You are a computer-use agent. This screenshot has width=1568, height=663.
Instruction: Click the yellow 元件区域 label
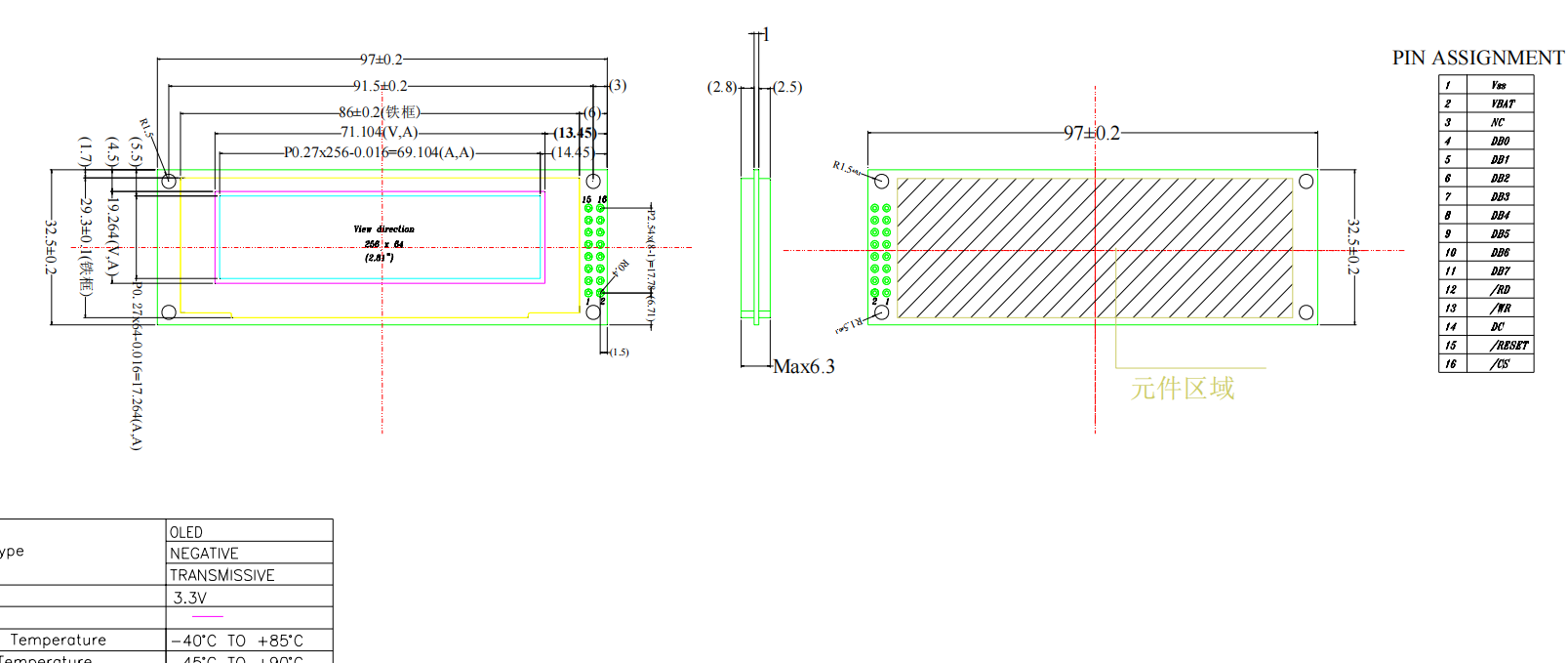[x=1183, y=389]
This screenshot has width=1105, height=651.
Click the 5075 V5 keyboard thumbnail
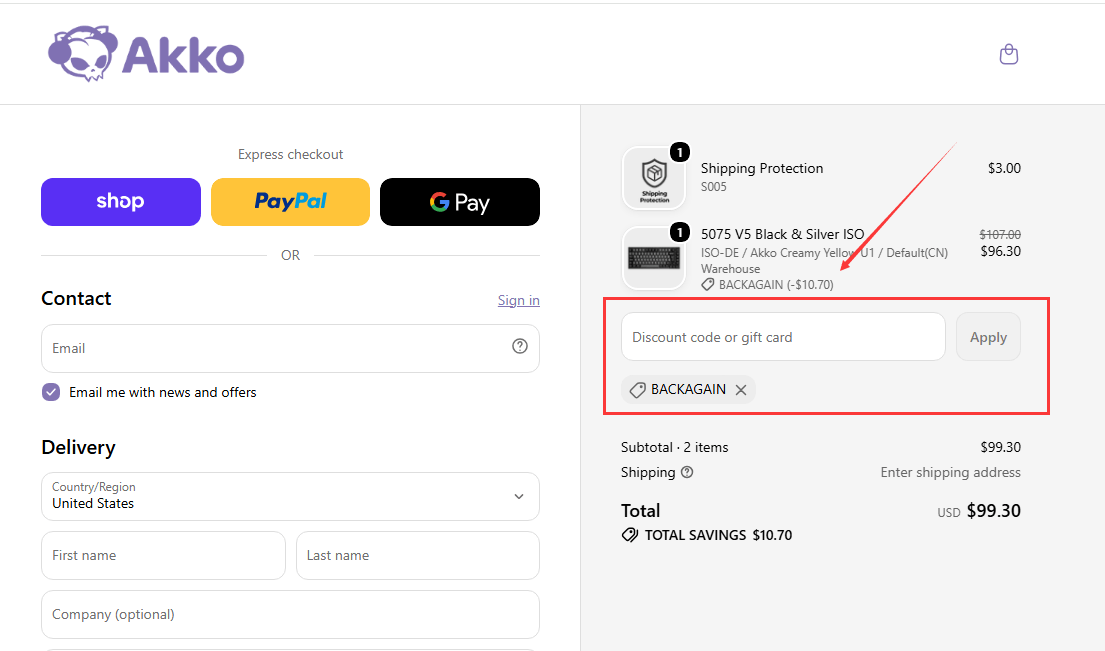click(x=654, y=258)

▶ [EXERCISE BRIEF] Above are the records; copy each line from them that includes the string "screenshot".

▶ [SOLUTION TO THIS EXERCISE]
You are a computer-use agent. This screenshot has width=1568, height=663.
This screenshot has width=1105, height=651.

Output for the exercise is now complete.